§ WORK TO COMPLETE:
(A) Copy the passage of the Hudson and Puppet page that begins with the words "Continuous Integration with" and ends with "these activities occur.", both included.
(B) Repeat the entries verbatim, starting with the first one and ending with the line that contains "(572, 182).", that line included.

§ PAGE EXCERPT:
**********
Continuous Integration with Hudson and Puppet
Problem Statement
You work on a java project that has a few dozen software engineers, some of whom are seasoned engineers with training in agile methods. You have hudson already building and running Junit tests but there's some code that nobody wants to touch which has no unit tests -- and never will. To make matters worse, it takes hours to do a full nightly build and hours more to install from scratch.
Deploying continuously-build jars is all well and good but sometimes the integration team wants it to doesn't install more smoothly. Your requirements are that customers can directly migrate from the 3 earlier versions currently being supported. Upgrades require downtime, which customers don't like. The highest levels of management get monthly reports that measure how smoothly these activities occur.
Sounds pretty bleak, right? Wrong!
The Glass is Really Half-full
You have a great deal of respect for the executive management of your firm who, in their infinite wisdom, have given you a job that pays you very punctually on a semi-monthly basis. Better still, you are a perpetual optimist. You remember that old mentor from Russia who use to say "software that has no bugs has no customers either." You realize that years of work that went in to meeting the rapid pace of the business environment and you wouldn't have a job were it not for that! Think of your poor dog, who would be so sad and hungry now if you didn't have the money for his dog food. Let's not let him down! Get back to work!
No, stop and think for a second. A lot of time has already gone into hands-free installation, DB load scripts, automated integration tests with web clients, etc. These exists because developers needed to test something before it went to production, and QA . Now you're going to use it with hudson, bringing even greater fame and glory to who?? Your boss of course!
You have succeeded in convincing key stakeholders that share your vision:
- The only way to effectively manage a large network of systems is to “automate early and often.”
- Automation can help set and fine-tune successful processes in a way that reduces human error.
- Every superhero knows that with great power comes great resposibility. Automation sometimes backfires.
- A concerted effort to develop a single source of truth benefits everyone.
Your Action Plan
- Use a snapshot filesystem - this may be a Linux LVM, Solaris 10 zfs, or something bigger like an EMC or NetApp product. Then you will need a running solaris zone or x86 virtualization using XEN, KVM, or VMWare
- Automate deployment once your nightly build finishes to a staging box.
- Then you want to scrap it, have each supported earlier release running on a Solaris zone, and run the upgrade
- After all that install and upgrade's done, keep the system running so the continuous integration server doesn't need to waste time during the day when users are committing code.
- Give basically the same tool you develop for your own selfish needs to the field engineers so the can fine-tune their processes, reducing human error.
About this example
- The Solaris method using zones and zfs snapshots is described here.
- We have many CVS branches, but currently we're trying to release PEOPLEMERGE_1_1
- 'puppetmaster.peoplemerge.com' is a SUSE box running on 192.168.200.2. It's the puppetmaster.
- 'testclient.peoplemerge.com' launches automated web tests runs SUSE, with the IP 192.168.200.3 (that's a work in progress)
- 'hudson-build.peoplemerge.com' runs Solaris on SPARC, with the IP 192.168.200.4. It runs continuous integration every minute, running all junit tests. The agile team gets almost instantaneous feedback if a build broke. It also runs the nightly build.
**********
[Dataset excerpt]
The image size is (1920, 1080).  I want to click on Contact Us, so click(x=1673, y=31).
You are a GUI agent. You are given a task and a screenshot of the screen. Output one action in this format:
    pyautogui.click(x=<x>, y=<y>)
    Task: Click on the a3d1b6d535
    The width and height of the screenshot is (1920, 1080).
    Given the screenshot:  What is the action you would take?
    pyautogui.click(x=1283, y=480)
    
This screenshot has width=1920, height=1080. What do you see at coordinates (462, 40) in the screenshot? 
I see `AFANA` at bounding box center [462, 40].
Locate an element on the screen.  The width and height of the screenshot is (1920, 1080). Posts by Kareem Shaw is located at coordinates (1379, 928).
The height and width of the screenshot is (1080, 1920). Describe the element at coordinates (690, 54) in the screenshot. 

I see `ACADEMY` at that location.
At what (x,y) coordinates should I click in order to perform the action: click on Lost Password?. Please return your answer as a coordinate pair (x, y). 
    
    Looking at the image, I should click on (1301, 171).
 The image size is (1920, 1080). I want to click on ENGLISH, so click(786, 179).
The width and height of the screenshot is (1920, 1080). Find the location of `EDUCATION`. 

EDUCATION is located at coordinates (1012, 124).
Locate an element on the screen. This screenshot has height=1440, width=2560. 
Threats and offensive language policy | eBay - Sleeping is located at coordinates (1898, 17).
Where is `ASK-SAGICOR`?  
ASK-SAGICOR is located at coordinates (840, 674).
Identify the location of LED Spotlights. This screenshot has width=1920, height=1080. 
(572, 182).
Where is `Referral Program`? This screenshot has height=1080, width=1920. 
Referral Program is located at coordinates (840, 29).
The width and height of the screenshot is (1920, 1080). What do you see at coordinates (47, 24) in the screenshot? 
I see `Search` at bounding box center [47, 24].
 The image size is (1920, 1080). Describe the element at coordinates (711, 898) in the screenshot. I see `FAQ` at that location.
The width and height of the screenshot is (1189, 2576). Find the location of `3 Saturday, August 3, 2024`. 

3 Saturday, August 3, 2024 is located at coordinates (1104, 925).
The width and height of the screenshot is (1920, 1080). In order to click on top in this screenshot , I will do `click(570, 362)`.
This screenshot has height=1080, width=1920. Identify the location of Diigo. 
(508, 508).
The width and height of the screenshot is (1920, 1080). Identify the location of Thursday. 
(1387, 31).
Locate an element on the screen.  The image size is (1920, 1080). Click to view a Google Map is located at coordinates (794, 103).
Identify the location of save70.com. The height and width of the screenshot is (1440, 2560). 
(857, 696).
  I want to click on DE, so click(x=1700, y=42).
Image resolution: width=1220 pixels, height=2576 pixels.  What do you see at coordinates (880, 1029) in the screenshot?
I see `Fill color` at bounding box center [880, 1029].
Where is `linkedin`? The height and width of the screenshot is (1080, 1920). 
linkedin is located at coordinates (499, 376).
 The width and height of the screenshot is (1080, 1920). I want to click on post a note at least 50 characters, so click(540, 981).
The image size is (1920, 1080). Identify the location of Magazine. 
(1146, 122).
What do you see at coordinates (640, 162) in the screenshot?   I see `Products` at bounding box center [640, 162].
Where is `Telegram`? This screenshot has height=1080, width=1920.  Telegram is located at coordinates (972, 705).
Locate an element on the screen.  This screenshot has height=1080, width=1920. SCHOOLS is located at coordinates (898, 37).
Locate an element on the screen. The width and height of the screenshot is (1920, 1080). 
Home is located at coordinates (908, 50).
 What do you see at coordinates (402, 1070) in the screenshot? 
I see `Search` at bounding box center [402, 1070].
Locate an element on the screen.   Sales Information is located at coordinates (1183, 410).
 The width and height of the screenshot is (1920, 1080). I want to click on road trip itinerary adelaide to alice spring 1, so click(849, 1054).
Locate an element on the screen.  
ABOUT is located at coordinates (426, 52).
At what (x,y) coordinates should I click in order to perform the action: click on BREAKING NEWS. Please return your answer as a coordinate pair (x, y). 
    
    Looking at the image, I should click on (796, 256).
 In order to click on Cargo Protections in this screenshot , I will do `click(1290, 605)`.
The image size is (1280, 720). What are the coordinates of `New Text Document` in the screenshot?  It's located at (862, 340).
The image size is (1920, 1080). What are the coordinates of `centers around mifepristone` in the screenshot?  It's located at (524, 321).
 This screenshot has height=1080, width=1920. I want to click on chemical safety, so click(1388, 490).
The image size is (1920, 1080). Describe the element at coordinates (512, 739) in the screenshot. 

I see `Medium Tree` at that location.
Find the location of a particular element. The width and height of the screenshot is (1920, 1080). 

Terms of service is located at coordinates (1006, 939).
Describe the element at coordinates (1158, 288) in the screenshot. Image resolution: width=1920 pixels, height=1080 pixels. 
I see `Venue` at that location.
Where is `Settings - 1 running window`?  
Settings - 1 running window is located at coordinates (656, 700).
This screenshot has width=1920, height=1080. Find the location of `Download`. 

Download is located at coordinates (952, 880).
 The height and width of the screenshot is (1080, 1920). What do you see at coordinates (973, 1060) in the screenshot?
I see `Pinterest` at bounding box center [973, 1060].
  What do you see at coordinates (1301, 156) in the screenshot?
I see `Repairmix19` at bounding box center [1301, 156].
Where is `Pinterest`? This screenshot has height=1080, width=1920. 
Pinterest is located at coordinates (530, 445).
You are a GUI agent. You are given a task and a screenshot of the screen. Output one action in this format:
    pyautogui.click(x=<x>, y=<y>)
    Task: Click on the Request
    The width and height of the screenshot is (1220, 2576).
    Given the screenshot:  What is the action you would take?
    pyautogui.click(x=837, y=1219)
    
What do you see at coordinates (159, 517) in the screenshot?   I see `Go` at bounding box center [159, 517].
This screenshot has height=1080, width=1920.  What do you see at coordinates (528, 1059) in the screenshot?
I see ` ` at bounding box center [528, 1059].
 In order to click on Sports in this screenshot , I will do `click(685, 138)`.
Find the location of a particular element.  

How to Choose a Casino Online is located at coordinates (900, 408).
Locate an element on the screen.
**********
§ FINAL ANSWERS:
(A)
Continuous Integration with Hudson and Puppet
Problem Statement
You work on a java project that has a few dozen software engineers, some of whom are seasoned engineers with training in agile methods. You have hudson already building and running Junit tests but there's some code that nobody wants to touch which has no unit tests -- and never will. To make matters worse, it takes hours to do a full nightly build and hours more to install from scratch.
Deploying continuously-build jars is all well and good but sometimes the integration team wants it to doesn't install more smoothly. Your requirements are that customers can directly migrate from the 3 earlier versions currently being supported. Upgrades require downtime, which customers don't like. The highest levels of management get monthly reports that measure how smoothly these activities occur.

(B)
The image size is (1920, 1080).  I want to click on Contact Us, so click(x=1673, y=31).
You are a GUI agent. You are given a task and a screenshot of the screen. Output one action in this format:
    pyautogui.click(x=<x>, y=<y>)
    Task: Click on the a3d1b6d535
    The width and height of the screenshot is (1920, 1080).
    Given the screenshot:  What is the action you would take?
    pyautogui.click(x=1283, y=480)
    
This screenshot has width=1920, height=1080. What do you see at coordinates (462, 40) in the screenshot? 
I see `AFANA` at bounding box center [462, 40].
Locate an element on the screen.  The width and height of the screenshot is (1920, 1080). Posts by Kareem Shaw is located at coordinates (1379, 928).
The height and width of the screenshot is (1080, 1920). Describe the element at coordinates (690, 54) in the screenshot. 

I see `ACADEMY` at that location.
At what (x,y) coordinates should I click in order to perform the action: click on Lost Password?. Please return your answer as a coordinate pair (x, y). 
    
    Looking at the image, I should click on (1301, 171).
 The image size is (1920, 1080). I want to click on ENGLISH, so click(786, 179).
The width and height of the screenshot is (1920, 1080). Find the location of `EDUCATION`. 

EDUCATION is located at coordinates (1012, 124).
Locate an element on the screen. This screenshot has height=1440, width=2560. 
Threats and offensive language policy | eBay - Sleeping is located at coordinates (1898, 17).
Where is `ASK-SAGICOR`?  
ASK-SAGICOR is located at coordinates (840, 674).
Identify the location of LED Spotlights. This screenshot has width=1920, height=1080. 
(572, 182).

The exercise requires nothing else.